SEC Pushes Back On Power of Proxy Advisors

In a move seen to be the first in a series of steps to curtail the power of proxy advisory firms, the SEC today reiterated its stance that providing advice on voting is “solicitation” under federal law and will be governed by stringent anti-fraud rules.
SEC headquarters
SEC headquarters

In a move seen to be the first in a series of steps to curtail the power of proxy advisory firms, the SEC today reiterated its stance that providing advice on voting is “solicitation” under federal law and will be governed by stringent anti-fraud rules.

In a 3-2 vote, the commission decided to issue the guidelines, clarifying the responsibilities of fund managers when they deal with proxy advisory firms. “An important first step,” said SEC  commissioner Elad Roisman, who has led the push to develop new rules for overseeing proxy advisors.

“I am aware that, for some, this is a controversial topic,” said Roisman. “I have heard the warnings that any action, regulation, or oversight that directly or indirectly constrains proxy advisory firms will be viewed by some as a gift to the management and directors of public companies, resulting in harm to investors.

“To be clear, in this context, I do not consider asset managers to be the “investors” that the SEC is charged to protect.  Rather, the investors that I believe today’s recommendations aim to protect are the ultimate retail investors, who may have their life savings invested in our stock markets.  These Main Street investors who invest their money in funds are the ones who will benefit from—or bear the cost of—these advisers’ voting decisions. In essence, I believe it is our job as regulators to help ensure that such advisers vote proxies in a manner consistent with their fiduciary obligations and that the proxy voting advice upon which they rely is complete and based on accurate information.” (Read his full statement)

Proxy advisors such as Institutional Shareholder Services and Glass Lewis have drawn the scorn of many CEOs and directors in recent years for what they contend is an outsized ability to influence the proxy voting process and set standards for corporate behavior and governance. The firms say that they are a critical part of the investing community, providing much-needed insight and information about the activities of public companies that would be hard to discover otherwise.

SEC commissioner Robert Jackson, a Democrat appointment to the committee, voted against the guidance. He said he worried about curtailing the ability of anyone to provide information about companies to investors that “can help hold insiders accountable for how they run America’s public companies.”

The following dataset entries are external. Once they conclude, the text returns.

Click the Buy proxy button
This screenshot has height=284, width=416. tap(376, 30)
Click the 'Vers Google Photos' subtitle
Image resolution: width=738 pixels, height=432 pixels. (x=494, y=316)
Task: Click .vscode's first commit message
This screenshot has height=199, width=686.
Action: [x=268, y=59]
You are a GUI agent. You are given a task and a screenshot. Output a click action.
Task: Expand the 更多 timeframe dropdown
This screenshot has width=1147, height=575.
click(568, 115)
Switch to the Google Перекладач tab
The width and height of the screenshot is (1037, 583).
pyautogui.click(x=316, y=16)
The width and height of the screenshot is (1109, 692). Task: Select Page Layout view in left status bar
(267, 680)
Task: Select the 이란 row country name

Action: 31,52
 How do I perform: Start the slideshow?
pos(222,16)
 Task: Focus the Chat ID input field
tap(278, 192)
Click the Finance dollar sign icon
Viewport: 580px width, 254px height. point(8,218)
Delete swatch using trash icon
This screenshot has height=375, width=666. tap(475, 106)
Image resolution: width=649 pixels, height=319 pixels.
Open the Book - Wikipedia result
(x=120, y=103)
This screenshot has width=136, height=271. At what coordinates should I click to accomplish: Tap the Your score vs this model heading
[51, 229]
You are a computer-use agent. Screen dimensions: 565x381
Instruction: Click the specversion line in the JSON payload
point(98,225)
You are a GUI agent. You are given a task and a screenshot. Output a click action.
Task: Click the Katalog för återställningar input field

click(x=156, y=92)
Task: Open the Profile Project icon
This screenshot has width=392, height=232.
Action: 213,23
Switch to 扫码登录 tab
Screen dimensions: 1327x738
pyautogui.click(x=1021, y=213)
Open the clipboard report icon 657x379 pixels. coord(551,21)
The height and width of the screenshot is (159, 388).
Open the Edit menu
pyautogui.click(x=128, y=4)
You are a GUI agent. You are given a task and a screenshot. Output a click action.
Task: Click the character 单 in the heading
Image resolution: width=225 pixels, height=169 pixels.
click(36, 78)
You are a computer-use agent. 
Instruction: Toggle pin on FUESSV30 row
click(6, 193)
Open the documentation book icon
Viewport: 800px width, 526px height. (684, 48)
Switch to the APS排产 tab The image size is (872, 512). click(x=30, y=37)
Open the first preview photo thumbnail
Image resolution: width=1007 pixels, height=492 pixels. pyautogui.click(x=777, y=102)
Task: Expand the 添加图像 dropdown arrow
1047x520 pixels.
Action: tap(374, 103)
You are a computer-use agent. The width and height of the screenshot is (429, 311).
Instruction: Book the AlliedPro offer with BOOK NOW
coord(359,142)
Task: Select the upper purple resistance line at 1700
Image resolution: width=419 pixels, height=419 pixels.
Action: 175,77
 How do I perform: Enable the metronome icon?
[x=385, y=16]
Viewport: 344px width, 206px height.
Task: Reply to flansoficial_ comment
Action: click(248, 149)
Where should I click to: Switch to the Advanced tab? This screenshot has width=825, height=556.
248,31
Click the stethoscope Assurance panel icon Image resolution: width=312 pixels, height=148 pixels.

“I’m concerned that today’s guidance may alter the competitive landscape for the production and use of that advice—without addressing whether doing so might make it harder for investors to oversee management,” he said. (Read his full statement)

Still, the move was unlikely a surprise for either ISS or Glass Lewis. Speaking at Corporate Board Member’s annual Boardroom Summit in April, both Retelny and KT Rabin, CEO of Glass Lewis, said they expected some form of SEC regulation to address potential conflicts of interest where the firms sold services to public companies that they also reviewed, and were already working to bolster transparency around their methods and business models.

They also pushed back on the idea that they had become too influential in the investment community. “The biggest misconception is that our institutional investors, which exceed 1,500 globally, just follow ISS blindly,” Retelny said during a session at the Boardroom Summit. “Nothing could be further from the truth.”

In a statement, Gary Retelny, president and CEO of ISS, said he was “deeply concerned that aspects of the guidance may significantly undermine our ability to deliver independent, timely and accurate data, research, insights and perspectives to aid in the discharge of our clients’ fiduciary duties.”

As expected, the move was immediately cheered by the business community, which has had an increasingly antagonistic relationship with the firms in recent years.

“Proxy advisory firms have been riddled with conflicts of interest, failed to link advice with economic return or company specific information, and lack process and transparency,” said Tom Quaadman, Executive Vice President of the U.S. Chamber’s of Commerce’s Center for Capital Markets Competitiveness. “We commend the SEC for taking a critical first step in bringing much-needed oversight to proxy advisory firms, and we hope the SEC and other regulators take further action to ensure that proxy advisory firms provide ‘decision useful’ information to investors.”